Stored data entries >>
---*---

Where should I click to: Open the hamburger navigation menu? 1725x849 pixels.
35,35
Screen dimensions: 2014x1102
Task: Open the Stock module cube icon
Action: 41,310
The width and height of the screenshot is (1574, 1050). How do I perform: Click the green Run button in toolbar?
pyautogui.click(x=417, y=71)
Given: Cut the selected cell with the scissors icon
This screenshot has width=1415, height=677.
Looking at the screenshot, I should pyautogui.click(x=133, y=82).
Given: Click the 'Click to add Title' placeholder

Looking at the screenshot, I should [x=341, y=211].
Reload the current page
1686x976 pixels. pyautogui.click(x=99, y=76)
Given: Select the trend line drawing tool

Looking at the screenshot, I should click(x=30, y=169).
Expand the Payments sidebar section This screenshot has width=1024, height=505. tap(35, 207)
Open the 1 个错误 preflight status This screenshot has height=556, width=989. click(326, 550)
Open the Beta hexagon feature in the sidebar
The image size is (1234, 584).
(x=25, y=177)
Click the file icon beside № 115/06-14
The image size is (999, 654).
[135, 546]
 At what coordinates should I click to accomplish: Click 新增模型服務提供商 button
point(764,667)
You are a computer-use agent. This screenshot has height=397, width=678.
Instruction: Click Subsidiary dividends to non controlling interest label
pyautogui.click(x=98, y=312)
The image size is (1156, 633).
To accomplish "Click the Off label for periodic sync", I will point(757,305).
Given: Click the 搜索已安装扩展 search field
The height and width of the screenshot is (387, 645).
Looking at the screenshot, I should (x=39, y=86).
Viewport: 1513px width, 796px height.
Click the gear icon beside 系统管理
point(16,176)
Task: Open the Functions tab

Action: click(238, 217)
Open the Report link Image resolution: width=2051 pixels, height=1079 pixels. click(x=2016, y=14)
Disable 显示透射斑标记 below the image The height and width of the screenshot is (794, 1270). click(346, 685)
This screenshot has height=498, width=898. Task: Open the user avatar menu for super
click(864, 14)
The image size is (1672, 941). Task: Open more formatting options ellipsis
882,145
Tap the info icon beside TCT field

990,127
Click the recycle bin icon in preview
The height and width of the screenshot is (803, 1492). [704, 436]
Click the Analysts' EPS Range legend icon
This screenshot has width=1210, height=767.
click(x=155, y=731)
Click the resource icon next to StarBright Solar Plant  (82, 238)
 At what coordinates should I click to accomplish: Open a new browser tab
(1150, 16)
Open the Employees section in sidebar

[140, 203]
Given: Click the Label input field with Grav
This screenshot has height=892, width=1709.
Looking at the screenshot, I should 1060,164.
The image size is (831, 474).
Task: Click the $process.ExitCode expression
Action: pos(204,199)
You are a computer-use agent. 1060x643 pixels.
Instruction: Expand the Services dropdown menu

---*---

Exercise details >>
Type out the whole of the data again, exactly as shown.

Solution for this exercise >>
Where should I click to: Open the hamburger navigation menu? 1725x849 pixels.
35,35
Screen dimensions: 2014x1102
Task: Open the Stock module cube icon
Action: 41,310
The width and height of the screenshot is (1574, 1050). How do I perform: Click the green Run button in toolbar?
pyautogui.click(x=417, y=71)
Given: Cut the selected cell with the scissors icon
This screenshot has width=1415, height=677.
Looking at the screenshot, I should pyautogui.click(x=133, y=82).
Given: Click the 'Click to add Title' placeholder

Looking at the screenshot, I should [x=341, y=211].
Reload the current page
1686x976 pixels. pyautogui.click(x=99, y=76)
Given: Select the trend line drawing tool

Looking at the screenshot, I should click(x=30, y=169).
Expand the Payments sidebar section This screenshot has width=1024, height=505. tap(35, 207)
Open the 1 个错误 preflight status This screenshot has height=556, width=989. click(326, 550)
Open the Beta hexagon feature in the sidebar
The image size is (1234, 584).
(x=25, y=177)
Click the file icon beside № 115/06-14
The image size is (999, 654).
[135, 546]
 At what coordinates should I click to accomplish: Click 新增模型服務提供商 button
point(764,667)
You are a computer-use agent. This screenshot has height=397, width=678.
Instruction: Click Subsidiary dividends to non controlling interest label
pyautogui.click(x=98, y=312)
The image size is (1156, 633).
To accomplish "Click the Off label for periodic sync", I will point(757,305).
Given: Click the 搜索已安装扩展 search field
The height and width of the screenshot is (387, 645).
Looking at the screenshot, I should (x=39, y=86).
Viewport: 1513px width, 796px height.
Click the gear icon beside 系统管理
point(16,176)
Task: Open the Functions tab

Action: click(238, 217)
Open the Report link Image resolution: width=2051 pixels, height=1079 pixels. click(x=2016, y=14)
Disable 显示透射斑标记 below the image The height and width of the screenshot is (794, 1270). click(346, 685)
This screenshot has height=498, width=898. Task: Open the user avatar menu for super
click(864, 14)
The image size is (1672, 941). Task: Open more formatting options ellipsis
882,145
Tap the info icon beside TCT field

990,127
Click the recycle bin icon in preview
The height and width of the screenshot is (803, 1492). [704, 436]
Click the Analysts' EPS Range legend icon
This screenshot has width=1210, height=767.
click(x=155, y=731)
Click the resource icon next to StarBright Solar Plant  (82, 238)
 At what coordinates should I click to accomplish: Open a new browser tab
(1150, 16)
Open the Employees section in sidebar

[140, 203]
Given: Click the Label input field with Grav
This screenshot has height=892, width=1709.
Looking at the screenshot, I should 1060,164.
The image size is (831, 474).
Task: Click the $process.ExitCode expression
Action: pos(204,199)
You are a computer-use agent. 1060x643 pixels.
Instruction: Expand the Services dropdown menu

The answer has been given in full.